# TEXT TO READ:
--- start ---

As trust is earned, so is enmity.
Enemies rise from insult, rivalry, betrayal, ambition, fear, debt, duty, or harm done in passing.
An enemy is not just a stat block.
An enemy remembers, chooses, waits, and acts.
They follow their own interests, not simple opposition to the characters.
Enemies are made through action.
Common causes include:
Broken promises
Public humiliation
Betrayal
Interfering with ambition
Collateral harm
Theft, insult, or exposed secrets
Harm done to family, allies, faith, order, livelihood, or reputation
Sometimes the characters know exactly what they did.
Sometimes they never see the enemy being made.
When trying to reduce, delay, bargain with, or redirect an enemy’s hostility, roll only if the outcome is uncertain.
If the enemy has clear reason to accept, no roll is needed.
If the enemy has sworn revenge, been deeply wronged, or has nothing to gain, no roll may be enough.
When a roll is needed, use:
d20 + CHA modifier
A relevant Skill, Background, Ancestry, Order, or Life Event may grant a Boon if it meaningfully supports the attempt.
The enemy’s tier sets the DC.
Tier | DC | Enmity | How They Act | What May Sway Them |
|---|---|---|---|---|
Rival | 10 | Resentment | Competes, mocks, obstructs, refuses aid | Apology, respect, repayment, shared interest |
Adversary | 14 | Active opposition | Schemes, spreads rumors, uses influence or agents | Leverage, bargain, restitution, greater threat |
Nemesis | 16 | Personal destruction | Plans, adapts, gathers allies, strikes with purpose | Major sacrifice, decisive leverage, changed cause |
A Boon may apply when the offer aligns with the enemy’s interests, pride, fears, oaths, faith, order, survival, or ambition.
A Bane may apply when the characters have betrayed, humiliated, threatened, robbed, exposed, or harmed the enemy.
A Bane may also apply when the request asks the enemy to abandon something deeply important.
Failure does not always mean violence.
It may mean delay, insult, higher cost, false agreement, public shame, escalation, or future retaliation.
A Rival is resentful, but restrained.

--- end ---

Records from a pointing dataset

--- start ---

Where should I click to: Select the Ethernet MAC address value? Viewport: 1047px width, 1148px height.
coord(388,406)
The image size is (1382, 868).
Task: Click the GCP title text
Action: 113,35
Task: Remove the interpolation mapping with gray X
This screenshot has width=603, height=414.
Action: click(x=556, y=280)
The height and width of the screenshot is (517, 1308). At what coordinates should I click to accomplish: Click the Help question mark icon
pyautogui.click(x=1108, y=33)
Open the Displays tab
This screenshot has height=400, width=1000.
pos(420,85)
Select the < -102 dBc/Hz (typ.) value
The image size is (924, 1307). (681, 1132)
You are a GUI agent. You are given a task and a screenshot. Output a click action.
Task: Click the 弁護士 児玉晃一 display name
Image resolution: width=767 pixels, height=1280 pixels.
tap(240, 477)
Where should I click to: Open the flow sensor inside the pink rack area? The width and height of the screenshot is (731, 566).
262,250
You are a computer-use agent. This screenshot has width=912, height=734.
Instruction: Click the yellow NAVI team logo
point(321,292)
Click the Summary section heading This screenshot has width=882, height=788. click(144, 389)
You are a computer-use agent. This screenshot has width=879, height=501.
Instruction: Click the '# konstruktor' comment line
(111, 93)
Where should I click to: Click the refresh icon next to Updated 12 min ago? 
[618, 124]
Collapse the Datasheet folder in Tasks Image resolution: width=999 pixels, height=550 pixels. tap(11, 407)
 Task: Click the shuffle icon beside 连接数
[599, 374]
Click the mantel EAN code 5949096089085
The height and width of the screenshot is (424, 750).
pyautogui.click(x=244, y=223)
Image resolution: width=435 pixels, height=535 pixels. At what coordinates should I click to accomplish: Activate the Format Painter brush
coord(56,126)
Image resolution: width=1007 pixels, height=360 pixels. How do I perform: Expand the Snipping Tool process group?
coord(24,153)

--- end ---

# THE REQUEST:
Please extend the rules passage on making enemies, starting right after its final sentence.

# RESULT OF THIS TASK:
A Rival may:
Undermine reputation
Compete for status, reward, favor, or influence
Refuse aid
Mock, embarrass, or challenge openly
Turn others cold or suspicious
A Rival prefers loss, delay, embarrassment, or humiliation over bloodshed.
A Rival can become an ally, if pride is answered and interests align.
An Adversary actively works against the characters.
An Adversary may:
Interfere with plans
Spread rumors or misinformation
Use influence, leverage, or agents
Set traps, legal trouble, or social barriers
Aid the characters’ enemies
Cause harm if it serves their ends
An Adversary is willing to spend resources to make the characters fail.
They may still bargain if the price is right.
A Nemesis is committed to the characters’ downfall.
A Nemesis may:
Devote time, wealth, servants, and allies
Anticipate and adapt
Strike directly or through others
Attack reputation, allies, holdings, or hopes
Exploit old wounds and known weaknesses
Retreat, recover, and return stronger
A Nemesis threatens what the characters value.
A Nemesis does not forget.
They may not want the characters dead.
They may want them ruined.
Enmity grows through consequence.
Rival → Adversary → Nemesis
An enemy may escalate when:
They are humiliated
Their plans are ruined
Their allies are harmed
Their wealth, status, or safety is threatened
The characters ignore a chance to make peace
Revenge becomes personal
Enmity may diminish through:
Apology
Repayment
Restitution
Shared danger
Public respect
Changed circumstances
A greater common threat
Shifting motives or loyalties
The Referee may raise or lower an enemy’s tier based on the fiction.
No roll is needed when the fiction is clear.
Orders create enemies as easily as allies.
A rival Order may begin as Guarded, Opposed, or Hostile, depending on history and circumstance.
Enmity may arise from:
Broken oaths
Heresy or accusation
Competing claims
Old wars or feuds
Betrayal within the Order
Disputes over relics, land, doctrine, or command
If a character is cast out, former allies may become Rivals, Adversaries, or worse.
Shared allegiance may restrain open violence, but it does not erase resentment.
An enemy within the same Order may be more dangerous than one outside it.
They know the rules.
They know the names.
They know where to strike.
Enemies are part of the living world.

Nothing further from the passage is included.